08/15/2014 08:06 am ET Updated Dec 06, 2017

4 Pervasive Literary Taboos

By Jh Mae for IndieReader

Even in 2014, our society is full of taboos -- those shameful things we condemn or ignore. Some writers not only acknowledge these taboos, but explore them unabashedly in daring books. Here some indies that celebrate topics that are not discussed in polite society.


The Crime of the Century by Joanne Myers
This work of nonfiction explores the ghastly murder of two teens in Rolling Hills, Ohio, believed to have been committed by a nudist named Richard Allan Lloyd. The two teens were Shane Shoemaker and his girlfriend, Babette. She was rumored to be in an incestuous relationship with Lloyd, who was her stepfather; at the time, people believed Lloyd killed his step-daughter in a jealous rage. The Crime of the Century explores many dark elements - including cults, Satanist suspects, and police corruption - but none are darker than the teens' deaths, which were reminiscent of the sickest horror films.

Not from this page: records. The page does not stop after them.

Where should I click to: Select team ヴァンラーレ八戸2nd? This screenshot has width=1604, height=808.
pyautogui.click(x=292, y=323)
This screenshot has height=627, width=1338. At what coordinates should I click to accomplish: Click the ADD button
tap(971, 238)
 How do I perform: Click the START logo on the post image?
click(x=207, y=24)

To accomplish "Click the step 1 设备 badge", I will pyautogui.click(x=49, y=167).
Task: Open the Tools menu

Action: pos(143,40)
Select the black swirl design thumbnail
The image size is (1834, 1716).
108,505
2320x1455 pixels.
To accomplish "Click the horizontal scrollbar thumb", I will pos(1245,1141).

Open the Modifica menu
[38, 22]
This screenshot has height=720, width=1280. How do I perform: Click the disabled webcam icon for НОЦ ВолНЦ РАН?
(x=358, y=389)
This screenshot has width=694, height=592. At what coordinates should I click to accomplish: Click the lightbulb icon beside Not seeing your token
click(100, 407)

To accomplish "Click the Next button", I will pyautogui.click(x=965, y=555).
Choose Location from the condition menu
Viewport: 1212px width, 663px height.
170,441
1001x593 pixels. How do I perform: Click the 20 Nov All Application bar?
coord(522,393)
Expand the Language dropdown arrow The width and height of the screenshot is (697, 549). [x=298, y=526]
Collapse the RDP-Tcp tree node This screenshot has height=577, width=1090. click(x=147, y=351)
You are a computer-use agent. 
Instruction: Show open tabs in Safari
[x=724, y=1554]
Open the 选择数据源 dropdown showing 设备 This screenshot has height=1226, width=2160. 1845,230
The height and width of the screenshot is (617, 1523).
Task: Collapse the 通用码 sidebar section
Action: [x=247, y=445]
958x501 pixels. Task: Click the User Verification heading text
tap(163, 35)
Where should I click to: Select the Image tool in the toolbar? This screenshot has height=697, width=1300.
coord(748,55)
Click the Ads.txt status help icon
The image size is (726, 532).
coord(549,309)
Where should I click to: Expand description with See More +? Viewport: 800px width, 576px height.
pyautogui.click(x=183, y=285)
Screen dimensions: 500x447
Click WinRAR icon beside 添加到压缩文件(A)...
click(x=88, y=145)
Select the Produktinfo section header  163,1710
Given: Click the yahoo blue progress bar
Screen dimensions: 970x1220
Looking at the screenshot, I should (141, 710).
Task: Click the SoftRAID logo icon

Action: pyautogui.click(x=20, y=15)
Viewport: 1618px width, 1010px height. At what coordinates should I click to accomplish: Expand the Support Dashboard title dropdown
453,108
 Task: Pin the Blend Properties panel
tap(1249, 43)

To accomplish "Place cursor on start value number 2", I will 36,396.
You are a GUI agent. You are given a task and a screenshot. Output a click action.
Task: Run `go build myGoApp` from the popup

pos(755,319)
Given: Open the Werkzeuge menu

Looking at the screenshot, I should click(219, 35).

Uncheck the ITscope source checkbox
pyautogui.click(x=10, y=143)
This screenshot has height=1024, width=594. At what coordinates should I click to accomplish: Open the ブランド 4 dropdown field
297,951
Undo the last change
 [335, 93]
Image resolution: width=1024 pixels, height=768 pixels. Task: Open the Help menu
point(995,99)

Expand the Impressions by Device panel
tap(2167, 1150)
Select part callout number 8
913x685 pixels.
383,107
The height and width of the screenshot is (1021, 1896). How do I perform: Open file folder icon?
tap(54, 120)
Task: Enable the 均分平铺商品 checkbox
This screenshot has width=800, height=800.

Rapunzel Let Down, by Regina Dolman
The Fairytale Retold series by Regina Doman is at its heaviest in the six installment, Rapunzel Let down - so heavy, in fact, that Doman issued a note of caution with it. The novel explores the love story between a young couple divided by mortal sin. Now separated, they are each confronted by dragons - representing forced abortion and other evils, including pornography, rape and child molestation. The series is published by an independent, Catholic-themed press.


Around the World in 80 Men, by Brandi and Rebecca Ratliff
The authors of Around the World in 80 Men proclaim there will be 80 installments in this series about a high-end call girl called Morgan Holland - so far there are 20, each featuring a different location. The synopsis gives little away - perhaps it would be far too racy - but the story promises to feature "gorgeous, wealthy" clients who "know how to please a woman." The bed-hopping takes place in Romania, Texas, Argentina, Finland, Canada...

Polygamy Child of Polygamy, by Kosi Avotri In 1960s and 1970s Ghana, Safia lives in a polygamous family. Her mother is Christian, her father a traditional chief, each pulling her in the direction of their religious beliefs. This worsens for Safia when her mother becomes mentally ill, and she must live with her father and stepmother. It's a story about balancing the values of one belief system with the traditions of another.